Coming from the last genuinely good Panic! at the Disco album, (click here to read our review of Death of a Bachelor), “Girls/Girls/Boys” describes a love triangle complicated by bisexuality, but instead of execrating the orientation, Brendon accepts and supports it, chanting that “girls love girls and boys” and “love is not a choice.” “Girls/Girls/Boys” has become empowering for many LGBT+ youth, especially considering Panic!’s large young fanbase. While Brendon himself is not a member of the LGBT+ community, he has reported experimenting with men in the past but ultimately identifies as straight. He is a notable ally and features a rainbow pride flag at many of his live shows, overwhelmingly adorned by admirable praise from the audience.

“Ghosts” by PVRIS

Lynn Gunn, the frontwoman of the electro-rock band PVRIS, is gay and open about it in hopes of providing representation for others. It was hard to narrow it down to one song to feature in this post, but we settled on “Ghosts,” a personal favorite that exhibits the struggles of a relationship when dealing with “ghosts” which Lynn has explained is a metaphor for mental health issues, namely depression. This tune seems to tell the story of a couple facing challenges in their relationship due to these ghosts, the “things [Lynn] can’t see” but are still having an affect on their emotional connection, again pointing to psychological problems or other hardships. Overall, PVRIS has consistently released fantastic music and their powerful frontwoman continues to serve as a gay icon in the scene.

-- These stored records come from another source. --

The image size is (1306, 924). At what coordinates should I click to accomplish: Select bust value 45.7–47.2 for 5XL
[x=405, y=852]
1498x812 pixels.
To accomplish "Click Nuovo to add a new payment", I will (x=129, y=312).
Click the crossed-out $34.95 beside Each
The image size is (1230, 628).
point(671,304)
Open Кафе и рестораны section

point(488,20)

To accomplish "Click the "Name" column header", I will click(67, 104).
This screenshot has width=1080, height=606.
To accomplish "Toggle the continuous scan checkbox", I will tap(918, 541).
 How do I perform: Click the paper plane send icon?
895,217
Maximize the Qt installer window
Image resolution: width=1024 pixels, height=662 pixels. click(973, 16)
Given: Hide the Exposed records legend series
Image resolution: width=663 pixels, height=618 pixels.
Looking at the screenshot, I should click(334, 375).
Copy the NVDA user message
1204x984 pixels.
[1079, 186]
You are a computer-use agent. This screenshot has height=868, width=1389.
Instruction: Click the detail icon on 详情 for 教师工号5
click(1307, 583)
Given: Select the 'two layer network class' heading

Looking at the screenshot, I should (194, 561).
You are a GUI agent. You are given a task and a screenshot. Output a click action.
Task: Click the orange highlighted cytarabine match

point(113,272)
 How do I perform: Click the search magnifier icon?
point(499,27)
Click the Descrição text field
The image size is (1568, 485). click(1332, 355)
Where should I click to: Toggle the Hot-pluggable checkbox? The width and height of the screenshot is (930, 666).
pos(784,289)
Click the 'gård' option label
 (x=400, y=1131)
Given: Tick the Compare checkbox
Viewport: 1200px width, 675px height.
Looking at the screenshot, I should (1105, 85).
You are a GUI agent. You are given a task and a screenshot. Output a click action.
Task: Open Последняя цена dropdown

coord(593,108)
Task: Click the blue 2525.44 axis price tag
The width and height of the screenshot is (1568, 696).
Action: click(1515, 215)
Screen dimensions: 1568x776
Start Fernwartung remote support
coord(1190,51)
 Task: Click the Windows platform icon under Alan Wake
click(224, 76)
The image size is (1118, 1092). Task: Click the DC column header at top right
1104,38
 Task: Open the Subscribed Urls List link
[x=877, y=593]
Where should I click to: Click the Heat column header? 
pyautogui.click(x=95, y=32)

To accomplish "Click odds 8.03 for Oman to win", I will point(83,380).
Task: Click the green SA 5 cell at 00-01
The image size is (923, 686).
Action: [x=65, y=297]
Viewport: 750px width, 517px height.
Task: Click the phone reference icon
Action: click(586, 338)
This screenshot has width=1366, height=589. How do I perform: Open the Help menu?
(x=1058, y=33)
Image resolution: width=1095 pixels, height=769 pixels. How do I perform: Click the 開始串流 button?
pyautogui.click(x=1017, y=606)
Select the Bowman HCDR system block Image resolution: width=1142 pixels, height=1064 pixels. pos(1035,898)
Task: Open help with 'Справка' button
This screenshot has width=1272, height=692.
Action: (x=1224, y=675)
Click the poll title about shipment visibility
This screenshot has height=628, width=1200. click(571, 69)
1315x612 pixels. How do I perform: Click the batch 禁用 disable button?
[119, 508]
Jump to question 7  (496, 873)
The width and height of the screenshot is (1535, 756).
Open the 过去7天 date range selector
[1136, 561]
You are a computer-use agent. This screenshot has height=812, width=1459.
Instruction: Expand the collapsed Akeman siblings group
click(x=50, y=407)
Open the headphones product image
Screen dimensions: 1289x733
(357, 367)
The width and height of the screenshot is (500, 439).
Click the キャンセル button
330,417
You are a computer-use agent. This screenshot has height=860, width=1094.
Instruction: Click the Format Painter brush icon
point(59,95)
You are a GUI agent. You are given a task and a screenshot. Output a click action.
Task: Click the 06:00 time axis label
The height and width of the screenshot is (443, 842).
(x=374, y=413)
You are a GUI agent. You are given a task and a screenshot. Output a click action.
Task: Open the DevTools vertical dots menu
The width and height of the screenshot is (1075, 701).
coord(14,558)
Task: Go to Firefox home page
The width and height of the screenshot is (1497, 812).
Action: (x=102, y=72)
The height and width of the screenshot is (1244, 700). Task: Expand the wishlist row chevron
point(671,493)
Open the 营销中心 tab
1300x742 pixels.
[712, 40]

“Shameless” by Tyler Glenn

Tyler Glenn, lead singer of the pop rock band Neon Trees, has come out as gay and is shameless about it. He distanced himself from the Mormon religion due to his sexuality and other disagreements, and his debut solo album Excommunication discusses his experience and frustration with the LDS Church. “Shameless” is about not giving a damn and “living a life so shameless” while also calling out others on how they “hate what they don’t understand.” In a vein similar to Lady Gaga’s power anthem “Born This Way,” “Shameless” is bound to embolden listeners to be themselves unabashed and audaciously. Both songs also include religious inflections in the lyrics, taking jabs at close-minded church organizations, and Gaga in particular encourages the idea that God makes no mistakes and LGBT+ people can be spiritual no matter what.

“You Can Cry Tomorrow” by Betty Who

Again, it was difficult to choose just one song to include from the LGBT+ pop icon Betty Who. Jessica Anne Newham, known by her stage name Betty Who, relocated to the United States from Sydney, Australia, in 2007 and pursued a music career in the early 2010s with the debut single “Somebody Loves You” dropping in late 2012. Her sugary, upbeat pop jams have been utilized for gay marriage proposals and LGBT+ events, and she has performed at countless pride festivals across the country. “You Can Cry Tomorrow” is an uplifting ’80s-inspired pop tune with glimmering synths and catchy melodies, and the artist doesn’t hold back her sexual orientation in the lyrics.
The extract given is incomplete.